Concerns about the privacy of information range from using the biometric information for a purpose other than the one for which the data was originally collected (Biometrics: Authentication Technologies 2007).
Experts commonly refer to this as function creep. Even though there are times when it would make sense to use private biometric information, this could create serious problems socially. Generally, when data is used without the express authority of the person to whom it belongs, it may be against the norms of the society and consequently, the use of biometric security systems will be perceived negatively.
Another major concern regarding the use of biometric technology is the fear of being monitored. Many times, people do not like to be followed around and especially if this has to be done behind their backs. The moment people discover that they are being tracked, they may develop a negative attitude as far as using the biometric system is concerned.

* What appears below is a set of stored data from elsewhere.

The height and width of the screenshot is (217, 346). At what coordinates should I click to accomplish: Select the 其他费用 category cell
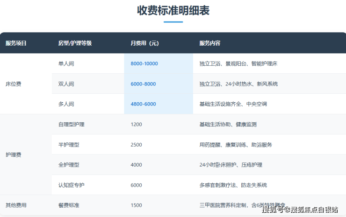16,205
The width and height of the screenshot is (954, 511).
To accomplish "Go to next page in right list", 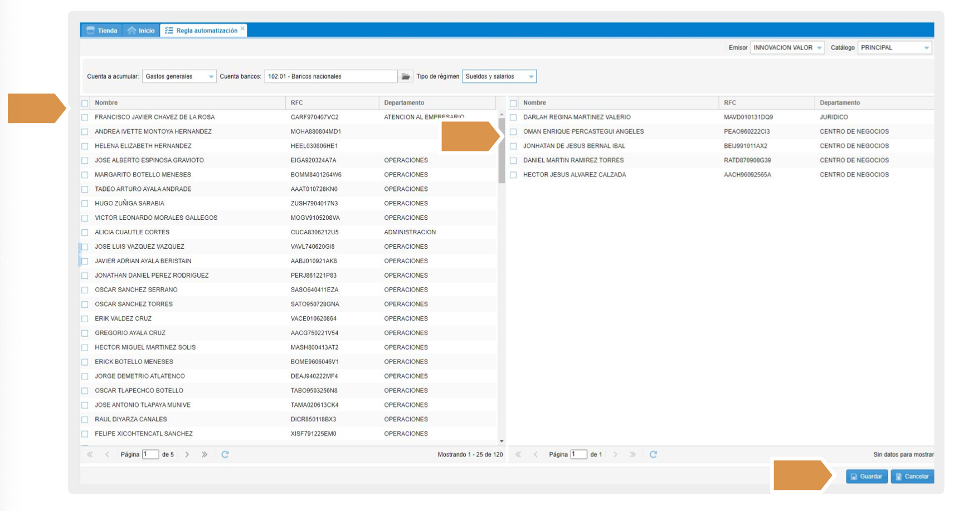I will pos(615,454).
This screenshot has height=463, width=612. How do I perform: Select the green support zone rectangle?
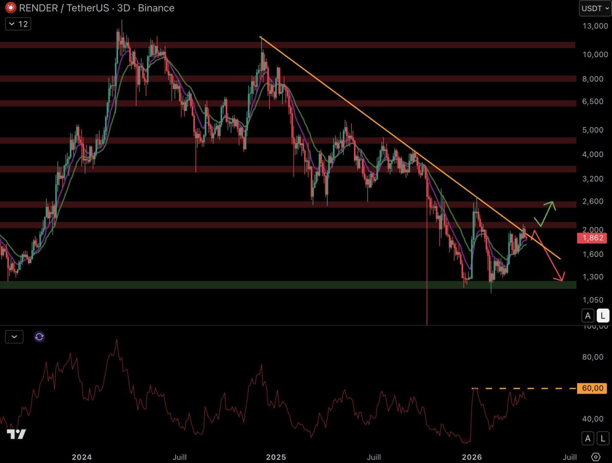point(258,285)
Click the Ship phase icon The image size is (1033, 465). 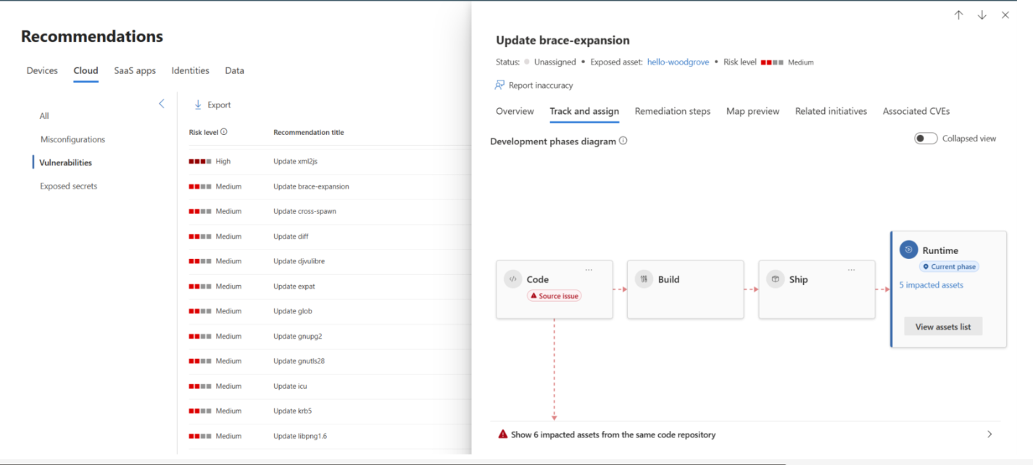pos(775,279)
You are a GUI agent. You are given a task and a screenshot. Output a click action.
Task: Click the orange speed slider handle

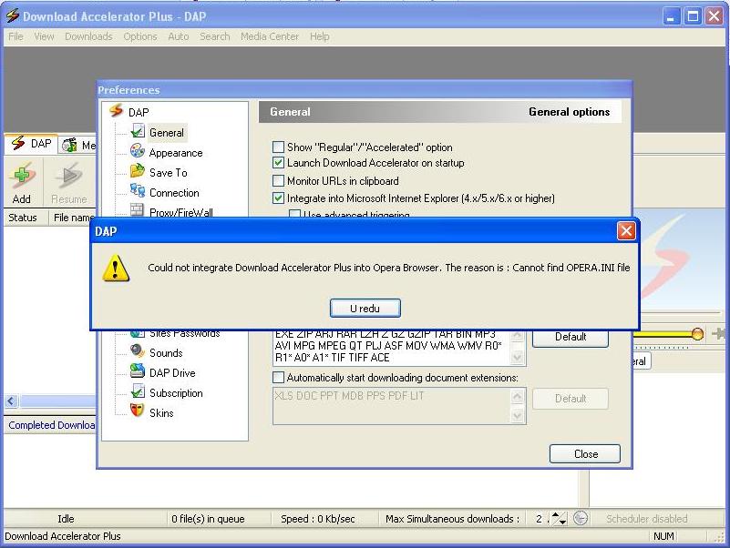697,334
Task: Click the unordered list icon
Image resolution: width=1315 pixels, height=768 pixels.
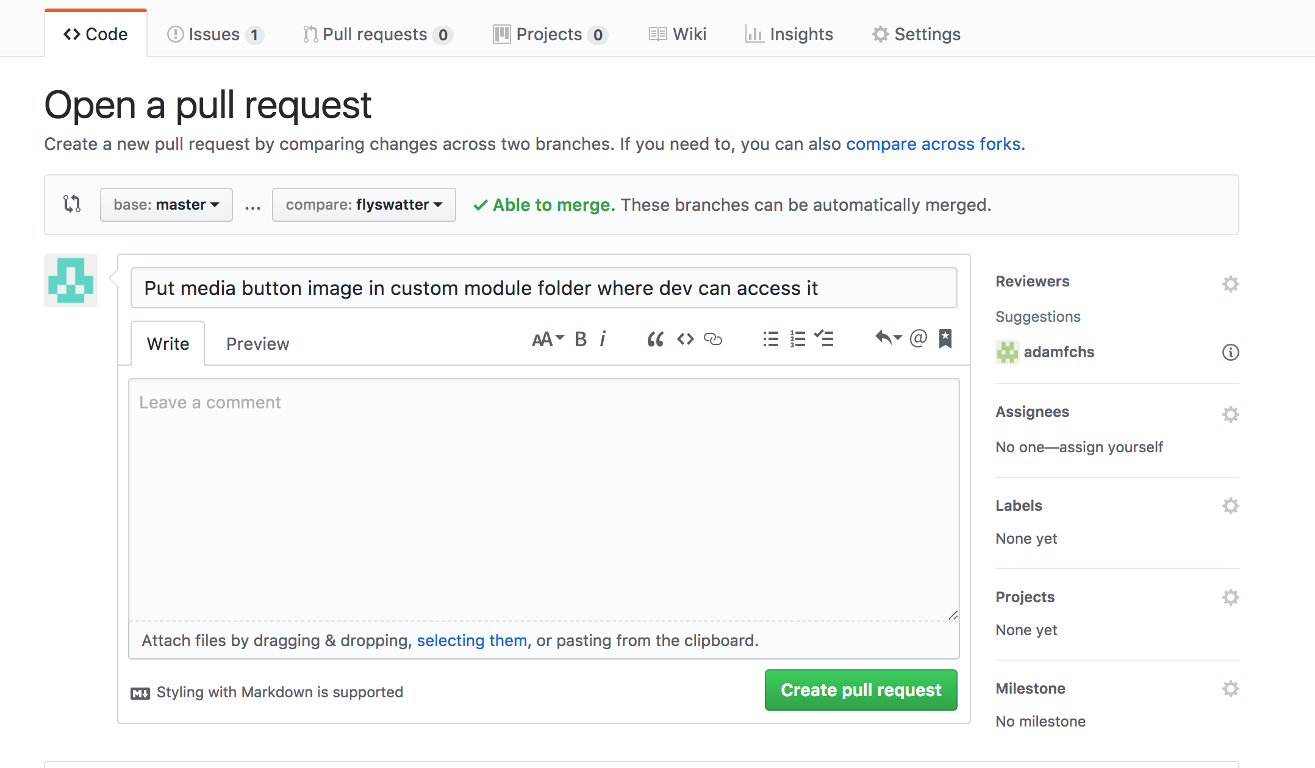Action: click(x=771, y=338)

The possibility of using private data without the consent of the owners is further worsened by the fact that the information gathered for use with biometric systems could actually be used without the owner consenting to such use (Biometrics: Authentication Technologies 2007).
Another fear has to do with the fact that without strong security, biometric information may be used wrongful for personal gain. Considering that they are supposed to be unique identifiers, biometric security systems should make identity theft more difficult. This is, however, not the case as biometric data can be stolen or copied when used in certain ways (Aspray & Doty 2011).
Bodily or Physical Privacy
This arises because everyone considers his or her body as being private property. First and foremost, a lot of people tend to be ashamed of using the biometric security due to the fact that certain technologies used with it are linked to crime. This is especially the case when fingerprint technology is used.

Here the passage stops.